- **What the exercise asks**: Each line from the one holding "4th Of July Party Decorating Ideas (42, 1587)" through the final line of the data below is to be given again exactly, and no other line is to appear.

*** Opening of Provided data ***

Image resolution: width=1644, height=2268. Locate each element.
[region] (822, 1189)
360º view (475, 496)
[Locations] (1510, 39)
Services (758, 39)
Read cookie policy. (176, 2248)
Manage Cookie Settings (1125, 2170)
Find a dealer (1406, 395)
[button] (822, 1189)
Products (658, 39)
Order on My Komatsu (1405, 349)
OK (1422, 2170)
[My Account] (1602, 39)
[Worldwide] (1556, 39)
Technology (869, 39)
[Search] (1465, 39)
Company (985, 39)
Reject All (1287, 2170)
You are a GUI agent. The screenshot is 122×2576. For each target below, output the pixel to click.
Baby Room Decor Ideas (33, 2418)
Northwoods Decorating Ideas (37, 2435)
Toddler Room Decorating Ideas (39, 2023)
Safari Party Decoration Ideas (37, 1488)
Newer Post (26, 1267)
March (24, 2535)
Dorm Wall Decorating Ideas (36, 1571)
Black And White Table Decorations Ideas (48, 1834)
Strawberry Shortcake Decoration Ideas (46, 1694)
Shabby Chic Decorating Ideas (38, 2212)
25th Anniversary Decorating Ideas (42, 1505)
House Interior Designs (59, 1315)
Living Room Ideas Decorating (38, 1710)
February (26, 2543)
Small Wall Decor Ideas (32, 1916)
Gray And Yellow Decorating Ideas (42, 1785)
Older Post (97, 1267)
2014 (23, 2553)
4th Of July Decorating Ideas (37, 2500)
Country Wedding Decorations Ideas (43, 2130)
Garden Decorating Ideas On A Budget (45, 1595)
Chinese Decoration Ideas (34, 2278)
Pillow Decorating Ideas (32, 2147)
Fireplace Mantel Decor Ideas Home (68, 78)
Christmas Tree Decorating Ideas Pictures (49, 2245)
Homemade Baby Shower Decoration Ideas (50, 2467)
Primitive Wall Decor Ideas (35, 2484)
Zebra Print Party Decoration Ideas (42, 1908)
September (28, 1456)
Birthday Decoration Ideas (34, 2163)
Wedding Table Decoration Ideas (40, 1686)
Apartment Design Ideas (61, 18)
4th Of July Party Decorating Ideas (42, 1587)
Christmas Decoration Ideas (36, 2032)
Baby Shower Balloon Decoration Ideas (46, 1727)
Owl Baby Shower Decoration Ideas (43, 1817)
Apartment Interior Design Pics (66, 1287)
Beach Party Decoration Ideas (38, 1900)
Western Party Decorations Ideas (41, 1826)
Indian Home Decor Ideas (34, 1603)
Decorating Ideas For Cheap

*** Close of Provided data ***

- **Written solution**:
4th Of July Party Decorating Ideas (42, 1587)
Christmas Decoration Ideas (36, 2032)
Baby Shower Balloon Decoration Ideas (46, 1727)
Owl Baby Shower Decoration Ideas (43, 1817)
Apartment Interior Design Pics (66, 1287)
Beach Party Decoration Ideas (38, 1900)
Western Party Decorations Ideas (41, 1826)
Indian Home Decor Ideas (34, 1603)
Decorating Ideas For Cheap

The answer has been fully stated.